The project contains two separate parts. One is to extract the information of molecules from the cif files and compile to pandas dataframe, the other is to use machine learning to analyze the relationship between crystal structure and the band gap. And create an user interface to output the predicted bandgap value.

I. CIF Processing

The first component of the computational material project is the preprocessing of .cif files, which is an international standardized data format that stores the structural information of molecules. We are motivated to provide a tool that does massive reading and data extraction to provide the first step towards any statistical or computational analysis.

Combining with the advanced Materials Project and its API access, we also designed a download function that helps people without computer science context to select materials of interested band gap boundaries, without learning the complex syntax required in the original pymatgen package.

In the CIF Processing folder, there is CIF_process.py that could be directly executed from the command line by calling python CIF_process.py. Following the sequential prompt to provide your information, you will be able to obtain a csv file made from either the downloaded data or the local files.

A special note regarding the test file of the CIF processing program:

The test file is named with manualtest* rather than the conventional test naming. It is because the testing file involves the evaluation of the returned raw data and we will ask you to provide confidential information to help the testing. See the prompt in the script for more information.

II. Band Gap Prediction with Machine Learning

A practice as well as an exploratory study of this data processing program is also provided, which makes of the second part of the project. We applied several machine learning models on the data frame containing all materials with a band gap fall in the visible light spectrum from Materials Project, generated by CIF_process.py. The generated data file is provided in doc/dataset in this repo.

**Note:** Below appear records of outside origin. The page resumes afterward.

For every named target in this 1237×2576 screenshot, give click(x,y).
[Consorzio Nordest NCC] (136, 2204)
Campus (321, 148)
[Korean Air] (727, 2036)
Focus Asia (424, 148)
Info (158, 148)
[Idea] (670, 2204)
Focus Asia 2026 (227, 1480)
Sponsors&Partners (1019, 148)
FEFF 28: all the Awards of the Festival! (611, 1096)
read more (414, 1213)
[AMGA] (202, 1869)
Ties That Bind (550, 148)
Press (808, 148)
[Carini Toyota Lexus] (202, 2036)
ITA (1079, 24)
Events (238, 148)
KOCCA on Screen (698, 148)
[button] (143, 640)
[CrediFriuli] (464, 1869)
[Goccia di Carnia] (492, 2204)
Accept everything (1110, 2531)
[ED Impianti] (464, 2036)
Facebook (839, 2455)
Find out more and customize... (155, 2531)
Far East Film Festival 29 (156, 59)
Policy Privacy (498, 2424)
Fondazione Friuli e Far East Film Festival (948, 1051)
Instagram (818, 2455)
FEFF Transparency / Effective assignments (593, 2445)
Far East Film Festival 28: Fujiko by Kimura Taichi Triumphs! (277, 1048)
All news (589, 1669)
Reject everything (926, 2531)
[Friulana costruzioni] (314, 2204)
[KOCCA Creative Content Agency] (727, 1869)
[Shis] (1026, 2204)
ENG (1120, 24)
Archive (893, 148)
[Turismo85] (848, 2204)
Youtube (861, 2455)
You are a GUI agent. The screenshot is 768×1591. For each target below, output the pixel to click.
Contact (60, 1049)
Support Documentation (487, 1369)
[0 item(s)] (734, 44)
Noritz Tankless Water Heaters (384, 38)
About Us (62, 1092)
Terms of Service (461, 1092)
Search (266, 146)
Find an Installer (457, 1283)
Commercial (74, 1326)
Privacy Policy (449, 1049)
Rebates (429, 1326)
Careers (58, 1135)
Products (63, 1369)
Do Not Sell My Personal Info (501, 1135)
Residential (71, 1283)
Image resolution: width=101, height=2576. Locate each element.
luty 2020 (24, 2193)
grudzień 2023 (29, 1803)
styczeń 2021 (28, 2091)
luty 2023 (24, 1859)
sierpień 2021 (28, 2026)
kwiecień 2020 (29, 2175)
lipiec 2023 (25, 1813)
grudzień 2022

Hypothesis: the structure of substances is strongly correlated with the band gap values.

Method: For the prediction of the band gap from the structural information, the following 6 parameters extracted from the cif datafram are involved:

  • Length of the edges in x, y, and z directions
  • Angle between the edge and the three cartesian axis

A couple of neural network models have been adapted to train the model.

Results:

Deep learning for regression task – MSE of 0.14 K-means clustering (with 3 clusters) – 10.8% accuracy Deep learning classification with one-hot encoding – 36.7% accuracy

We also actively applied other machine learning models such as decision tree and random forest to explore the same hypothesis.

Interpretation: Despite decent training curve (training cost goes down and converges over the epochs), the classification tasks (both supervised and unsupervised) produce very low accuracy for classification tasks. And regression task’s evaluation metric requires further assessment.

The relatively negative results suggest weak correlation between the structural information and the band gap in the current database. The hypothesis requires further refinement , since the given data set has only band gap as criteria, without controlling other factors in the substances (such as type of atoms ). Therefore, it is very likely that the database contains lots of noise.

III. Cell Parameter Prediction with Neural Network

With the pair plot of all the features in the extracted dataframe, the correlation within the cell parameters is strong. We thus revised our hypothesis based on this discovery.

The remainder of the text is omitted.